Then another Chiefs player is ranked just outside the top 10.

12. Chris Jones, DT

Drafted: No. 37 in 2016
Career stats: 244 tackles, 65 sacks, 2 interceptions and 12 forced fumbles in seven seasons

Jones became a key part of the Chiefs’ defense during his superb third season, as an active and disruptive interior presence. He posted 15.5 sacks that season and has recorded at least 7.5 every year since. With a towering 6-foot-6 build, strong hands and a relentless hunger to make life difficult for opposing passers, Jones has positioned himself as one of the best interior defenders in the league despite lasting until the second round back in 2016.


No fan is going to complain about their NFL team having the top two entries on a list like this one — or having three players in the top 15!

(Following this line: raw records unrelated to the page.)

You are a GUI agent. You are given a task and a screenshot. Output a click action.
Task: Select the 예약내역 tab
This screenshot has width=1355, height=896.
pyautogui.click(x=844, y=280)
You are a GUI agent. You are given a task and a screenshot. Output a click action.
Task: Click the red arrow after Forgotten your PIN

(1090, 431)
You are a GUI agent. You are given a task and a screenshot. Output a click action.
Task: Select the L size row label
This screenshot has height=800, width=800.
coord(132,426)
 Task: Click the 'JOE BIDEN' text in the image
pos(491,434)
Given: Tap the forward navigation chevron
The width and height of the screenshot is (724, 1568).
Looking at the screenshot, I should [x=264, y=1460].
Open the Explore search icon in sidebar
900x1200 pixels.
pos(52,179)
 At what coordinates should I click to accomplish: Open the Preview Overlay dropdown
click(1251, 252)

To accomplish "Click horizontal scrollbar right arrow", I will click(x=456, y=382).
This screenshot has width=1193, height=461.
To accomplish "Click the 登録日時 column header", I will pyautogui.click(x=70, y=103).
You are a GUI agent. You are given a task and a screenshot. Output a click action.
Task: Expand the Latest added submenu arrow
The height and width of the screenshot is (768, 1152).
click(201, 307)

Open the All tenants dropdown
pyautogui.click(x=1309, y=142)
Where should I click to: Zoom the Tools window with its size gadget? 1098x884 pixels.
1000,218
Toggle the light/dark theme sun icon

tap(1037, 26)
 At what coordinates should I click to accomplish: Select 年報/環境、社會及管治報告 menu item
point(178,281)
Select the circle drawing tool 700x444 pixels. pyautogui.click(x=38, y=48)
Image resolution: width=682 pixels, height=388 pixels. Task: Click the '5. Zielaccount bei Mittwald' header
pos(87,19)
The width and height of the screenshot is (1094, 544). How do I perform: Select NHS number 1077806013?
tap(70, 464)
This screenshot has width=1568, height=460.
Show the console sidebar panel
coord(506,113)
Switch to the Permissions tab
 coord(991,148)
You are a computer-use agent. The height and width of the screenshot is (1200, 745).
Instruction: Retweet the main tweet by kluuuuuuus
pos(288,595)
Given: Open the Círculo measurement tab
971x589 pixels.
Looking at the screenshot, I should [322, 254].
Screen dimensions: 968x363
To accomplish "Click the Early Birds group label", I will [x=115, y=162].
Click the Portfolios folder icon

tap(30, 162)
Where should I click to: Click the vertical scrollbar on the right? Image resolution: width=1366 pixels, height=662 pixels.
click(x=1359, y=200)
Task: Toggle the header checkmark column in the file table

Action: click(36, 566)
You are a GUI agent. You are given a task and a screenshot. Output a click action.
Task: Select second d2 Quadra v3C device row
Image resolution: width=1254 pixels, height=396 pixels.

But if my editor’s paycheck came from ESPN instead of Arrowhead Pride, I would have suggested a substantial change to Miller and Reid’s story pitch: that the 10 draft years should have been 2008-2017, rather than 2013-2022 — simply because we need at least five years of perspective to put a player on a “draft steal” list.

For example:

The Philadelphia Eagles’ Jalen Hurts (ranked 10th after being drafted with the 53rd pick in 2020) is a very good player. No one can dispute that. But who is to say what his career will really look like? Is that something we can predict on the basis of just three seasons? If his production falls off a cliff over the next two or three seasons — which could easily happen — will he still be a draft steal?

What about the Detroit Lions’ Amon-Ra St. Brown, who is ranked 48th after being taken with the 112th pick of 2021? If he’s able to be listed at the tail end of this list for becoming a starter in his second season, I’d argue that Kansas City’s Trey Smith (drafted 226th in the same year) deserves it more. He started in his first season.

Of course, I wouldn't have wanted either of those players on the list for the same reason I don’t think Hurts should be on it: there just isn’t yet enough information to evaluate whether they really were draft steals.

Still, all three of the Chiefs’ picks listed here would likely be on a 2008-2017 list — and Justin Houston (picked 70th in 2011) and Ryan Succop (taken 256th in 2009) might make that ranking, too.

Finally... I have noticed that all of the Kansas City picks on this list were made by John Dorsey. But I will stop well short of saying that this means anything in the continuing argument about whether Dorsey is a better general manager than current GM Brett Veach — and for the same reason: Veach hasn’t had the job long enough to really compare his record to Dorsey’s.

Ask me again in five years. Then we’ll see.